Тут и блатные, лагерные, весёлые и тяжёлые, но в каждой песне всегда история про жизнь, которую по радио не услышишь.
А под конец непременно заветное, лучшее, ни с чем не сравнимое… Классика! Гимн родимой страны Машковки…
Толя ещё только прикоснулся к струне, ещё и звука нет, но всем своим видом гитара и сам Толя Курский — особенным наклоном головы — уже нас извещают, что именно сейчас… И дыханье уже перехватило, и торжественно-печально звучит, вливаясь прямо в душу:
Здесь под небом чужим
Я как гость нежеланный…
И общий вздох, похожий на стон, уходит под своды.
…Я ж такие ей песни заказывал!
А в конце заказал — «Журавли».
Ох, не зря, ох, не случайно любимый мой Высоцкий поставил «Журавли» в конце. Выходит так, что эта песня-гимн, эта песня-легенда была такой не только у нас на Машковке, но на Большом Каретном тоже.

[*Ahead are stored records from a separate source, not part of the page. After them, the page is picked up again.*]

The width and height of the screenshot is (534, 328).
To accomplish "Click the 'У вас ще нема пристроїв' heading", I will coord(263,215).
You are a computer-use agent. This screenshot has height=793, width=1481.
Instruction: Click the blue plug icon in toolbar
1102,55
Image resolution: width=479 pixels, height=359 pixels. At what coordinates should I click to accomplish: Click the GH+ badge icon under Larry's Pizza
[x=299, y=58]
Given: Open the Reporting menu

А как же был я изумлён, как сделался взволнован, когда через много лет обнаружил, что «Журавли» сочинил Алексей Жемчужников, один из авторов «Козьмы Пруткова» и брат А.К. Толстого. Конечно, как и всякая подлинная песня, пелась она не совсем так, как автор её сочинил, но важно ли это? Тем более, что самые-самые слова, рождающие в горле болевой комок, были подлинно его, Алексея Жемчужникова:
О, как больно душе, как мне хочется плакать!..
Перестаньте рыдать надо мной, журавли!..
К несчастью, Толя Курский принадлежал к не такому уж редкому сорту лучших людей, которые от возраста и времени меняться не умеют.
Последний раз я встретил его году в семидесятом. Было лето в начале. Я вечером, довольно поздним, возвращался домой и шёл мимо моей родимой школы. Она светилась, и слышна была музыка. Это был выпускной бал. Меня неудержимо потянуло заглянуть не на часок, а только на минуту.